Dickens passes from church to chapel. Here, he says,
the hymn is sung—not by paid singers, but by the whole assembly at the loudest pitch of their voices, unaccompanied by any musical instrument, the words being given out, two lines at a time, by the clerk.
It cannot be said that, as far as the music is concerned, either of these descriptions is exaggerated when we remember the time at which they were written (1838). Very few chapels in London had organs, or indeed instruments of any kind, and there is no doubt that the congregations, as a rule, did sing at the tops of their voices, a proceeding known under the more euphonious title of ‘hearty congregational singing.’
He gives a far more favourable account of the music in the village church.
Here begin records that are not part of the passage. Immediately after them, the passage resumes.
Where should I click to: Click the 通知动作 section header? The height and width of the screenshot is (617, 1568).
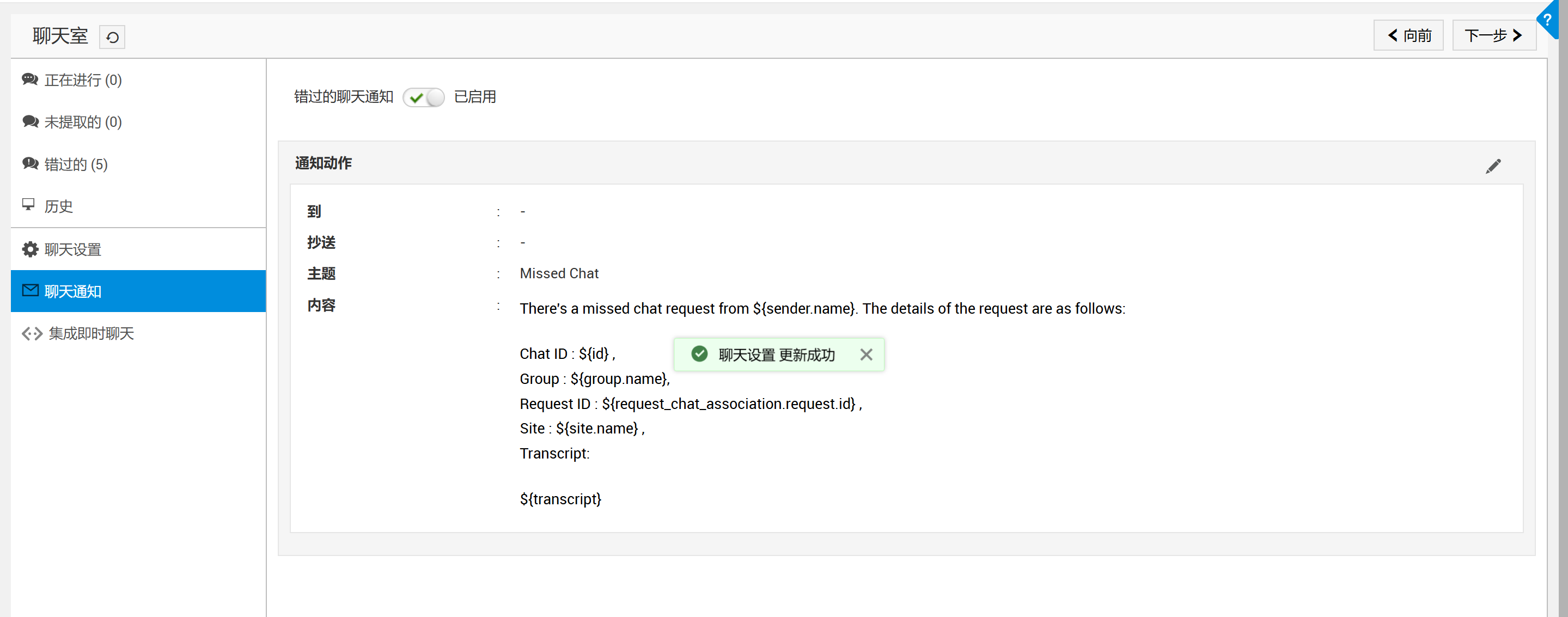pyautogui.click(x=323, y=163)
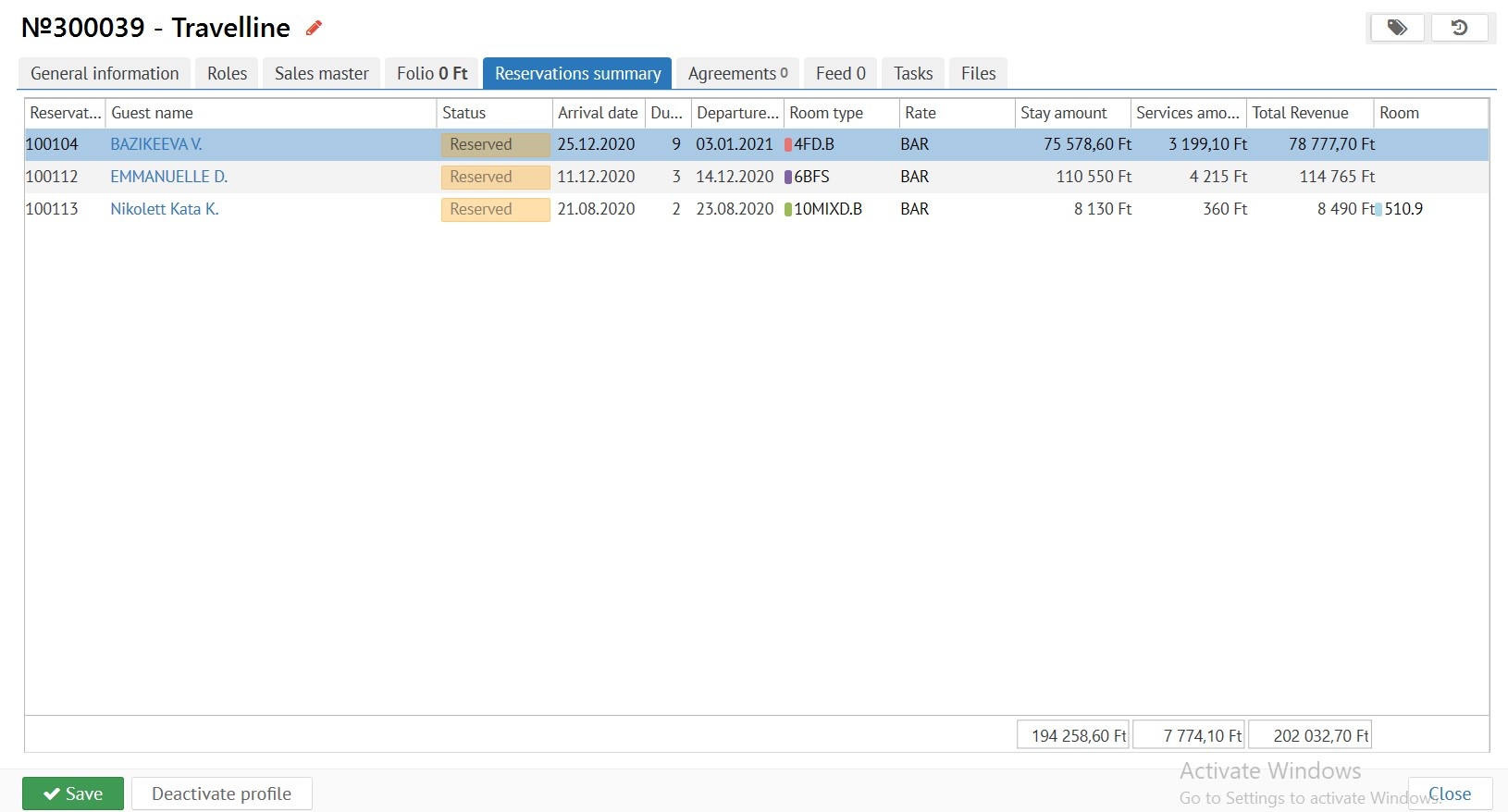Click the red 4FD.B room type marker
Screen dimensions: 1508x812
click(x=788, y=145)
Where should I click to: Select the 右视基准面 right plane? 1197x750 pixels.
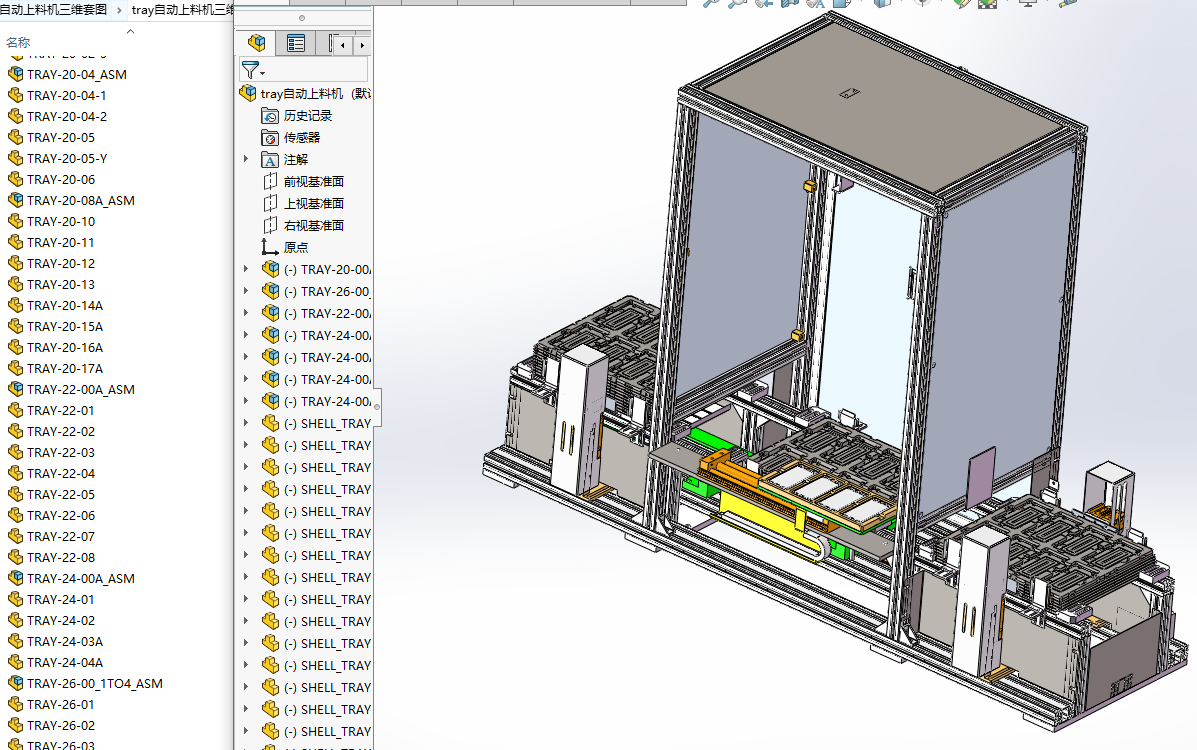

In the essay just referred to he mentions the fact that he attended a service in a West of England church where the service ‘was spoken—not merely read—by a grey-headed minister.’
The psalms were accompanied by a few instrumental performers, who were stationed in a small gallery extending across the church at the lower end; and the voices were led by the clerk, who, it was evident, derived no slight pride and gratification from this portion of the service.
But if the church music in England was not of a very high quality when Dickens wrote the above, it was, according to his own account, far superior to what he heard in certain churches in Italy. When in Rome he visited St. Peter's, where he was quite unimpressed by the music.
I have been infinitely more affected in many English cathedrals when the organ has been playing, and in many English country churches when the congregation have been singing.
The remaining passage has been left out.